The magnitude and direction of relationship of the coefficients were different for countries with different Human Development Index values. For example, in countries with 'Very High' HDI, forest area had a slightly negative relationship to cancer mortality rate while in countries with lower HDI, forest area had a slightly positive relationship. This could be interpreted in that countries that are relatively developed benefited from forest area in terms of lower lung cancer mortality rates, while less developed countries did not benefit from the forest area. 

# IV. Discussion  <a name="discussion"></a>

## 4.1 Limitations

Overall Dataset:

- Since our data is mainly sourced from a single website (The World Bank), most of our data faces the same limitations as well. For example, all of our dataframes lack any data for years before 2000, and also vary in the amount of NaNs that exist even outside of those years. There is a varying amount of documentation for varying countries, with those like the United States and Norway having almost complete information, while countries such as Angora and Afghanistan may lack information for a few years.

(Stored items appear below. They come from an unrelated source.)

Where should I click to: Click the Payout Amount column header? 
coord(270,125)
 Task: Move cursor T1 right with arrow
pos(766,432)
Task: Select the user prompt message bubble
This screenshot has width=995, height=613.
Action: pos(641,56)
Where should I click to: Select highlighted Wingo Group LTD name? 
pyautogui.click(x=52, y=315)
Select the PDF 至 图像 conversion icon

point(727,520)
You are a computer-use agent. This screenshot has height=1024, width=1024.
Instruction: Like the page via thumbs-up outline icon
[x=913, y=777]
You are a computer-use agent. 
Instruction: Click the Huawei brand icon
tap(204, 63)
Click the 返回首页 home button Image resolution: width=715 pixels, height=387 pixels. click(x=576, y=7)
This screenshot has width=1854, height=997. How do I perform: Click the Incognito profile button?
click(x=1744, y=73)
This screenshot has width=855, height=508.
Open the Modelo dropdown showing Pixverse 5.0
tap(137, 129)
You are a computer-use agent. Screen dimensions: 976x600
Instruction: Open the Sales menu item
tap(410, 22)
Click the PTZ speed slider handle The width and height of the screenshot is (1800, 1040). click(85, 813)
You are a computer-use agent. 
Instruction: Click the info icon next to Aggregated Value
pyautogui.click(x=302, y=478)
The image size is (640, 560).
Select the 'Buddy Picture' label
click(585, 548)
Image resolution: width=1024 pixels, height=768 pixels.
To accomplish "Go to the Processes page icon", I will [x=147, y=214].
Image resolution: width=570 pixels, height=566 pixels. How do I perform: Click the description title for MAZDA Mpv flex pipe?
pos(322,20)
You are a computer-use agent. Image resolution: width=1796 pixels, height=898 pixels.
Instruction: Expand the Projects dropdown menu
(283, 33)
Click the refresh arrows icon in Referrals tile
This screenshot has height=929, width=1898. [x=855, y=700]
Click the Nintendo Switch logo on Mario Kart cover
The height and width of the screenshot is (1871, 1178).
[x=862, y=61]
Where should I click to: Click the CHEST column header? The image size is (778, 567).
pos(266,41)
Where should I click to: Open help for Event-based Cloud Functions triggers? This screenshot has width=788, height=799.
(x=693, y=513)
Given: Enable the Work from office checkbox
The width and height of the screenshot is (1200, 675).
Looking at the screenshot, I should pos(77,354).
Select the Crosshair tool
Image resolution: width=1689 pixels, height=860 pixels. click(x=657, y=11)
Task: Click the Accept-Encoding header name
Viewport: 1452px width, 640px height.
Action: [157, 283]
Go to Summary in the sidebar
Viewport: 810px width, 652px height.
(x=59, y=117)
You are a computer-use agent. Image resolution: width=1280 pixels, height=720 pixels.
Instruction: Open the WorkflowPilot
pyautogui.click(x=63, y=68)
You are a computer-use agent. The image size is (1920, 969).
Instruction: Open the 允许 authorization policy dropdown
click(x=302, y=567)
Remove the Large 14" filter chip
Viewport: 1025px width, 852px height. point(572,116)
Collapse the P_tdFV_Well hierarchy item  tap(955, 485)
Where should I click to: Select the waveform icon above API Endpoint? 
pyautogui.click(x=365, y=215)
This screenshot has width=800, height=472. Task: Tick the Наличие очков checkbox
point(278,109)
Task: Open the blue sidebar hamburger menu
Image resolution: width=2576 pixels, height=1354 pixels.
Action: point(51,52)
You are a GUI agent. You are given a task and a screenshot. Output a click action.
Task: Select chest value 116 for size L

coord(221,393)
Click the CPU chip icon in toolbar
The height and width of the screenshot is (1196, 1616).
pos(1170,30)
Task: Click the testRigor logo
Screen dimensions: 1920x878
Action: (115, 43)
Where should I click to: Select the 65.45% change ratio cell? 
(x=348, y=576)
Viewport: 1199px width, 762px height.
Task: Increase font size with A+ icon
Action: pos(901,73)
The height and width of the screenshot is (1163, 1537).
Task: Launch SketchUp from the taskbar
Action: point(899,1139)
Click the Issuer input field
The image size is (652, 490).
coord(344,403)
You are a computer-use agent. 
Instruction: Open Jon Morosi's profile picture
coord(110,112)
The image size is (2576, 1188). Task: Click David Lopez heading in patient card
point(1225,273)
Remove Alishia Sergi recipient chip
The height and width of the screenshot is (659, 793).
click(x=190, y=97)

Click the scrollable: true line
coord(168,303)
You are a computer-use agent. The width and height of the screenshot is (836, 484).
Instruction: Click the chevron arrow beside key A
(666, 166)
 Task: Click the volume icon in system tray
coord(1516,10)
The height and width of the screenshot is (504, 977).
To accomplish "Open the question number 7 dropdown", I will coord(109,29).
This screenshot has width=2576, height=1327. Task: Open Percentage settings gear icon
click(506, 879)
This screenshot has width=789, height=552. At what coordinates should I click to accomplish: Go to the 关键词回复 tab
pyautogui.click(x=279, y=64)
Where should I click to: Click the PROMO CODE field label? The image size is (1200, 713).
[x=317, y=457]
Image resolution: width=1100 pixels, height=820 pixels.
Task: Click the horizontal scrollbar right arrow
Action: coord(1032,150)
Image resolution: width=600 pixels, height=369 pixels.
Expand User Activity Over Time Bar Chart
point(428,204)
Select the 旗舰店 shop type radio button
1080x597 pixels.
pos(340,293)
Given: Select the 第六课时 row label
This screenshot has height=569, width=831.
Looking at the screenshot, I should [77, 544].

Dealing with these NaN values will impact what subset of years we decide to analyze, and additionally what countries may not be suitable for an exploratory data analysis due to a lack of data.
- We are assuming different indicators affect different countries to the same degree. For example, depending on the countries location, forest area might not have as much of an impact. We selected the forest area dataframe because forests impact levels of air pollution which in turn effects incidence and survival rates of lung cancer. However the impact of forests on air pollution is dependent on geographical factors such as the alltitude, climate, and biomes of a country. Additionally, we are only looking at the forest area within the borders of a country. Most likely this will not have too much of an effect on large countries such as the U.S. or Canada, but smaller countries closely packed together such as the ones in Europe, could be greatly impacted.
- The data sets we included are not immedietly related to lung cancer. For example instead of using a dataset 'tuburculosis incidence per 100000 people', a data set that looked for 'incidence rates of turboculosis patients that later developed lung cancer' would be less removed. The closer degrees of relevance a dataset can have, the more likely high correlations actually means something. Basically, our data set is limiting how far we can take possible interpretaions of our data analysis.
- Like any project including data, there are underlying variables that are not immedieatly obvious. An example of a potential underlying variable not considered in our data is age groups. We can not know if someone who passed away at 80 actually passed away because of lung cancer, other medical issues, old age, or a combination. Additionally differeces in access to medical care depending on age, race/ethnicity are hard to properly gauge. Survival rates of lung cancer only looks at the people who had some form of medical access and thus could be documented. In countries like the U.S. where medical care is privatized and many do not go to hospitals for fear of the bills they would incur, there is a significant population that goes unrecognized by the pulled data sets. 

Hypothesis 1:

- The MSE was large so the coefficients we derived may not be as indicative of the relationship between the variables. 
- We could have used transformation to better fit the data and check for heteroskedasticity but could not due to time limits. Different models such as neural networks could have performed better.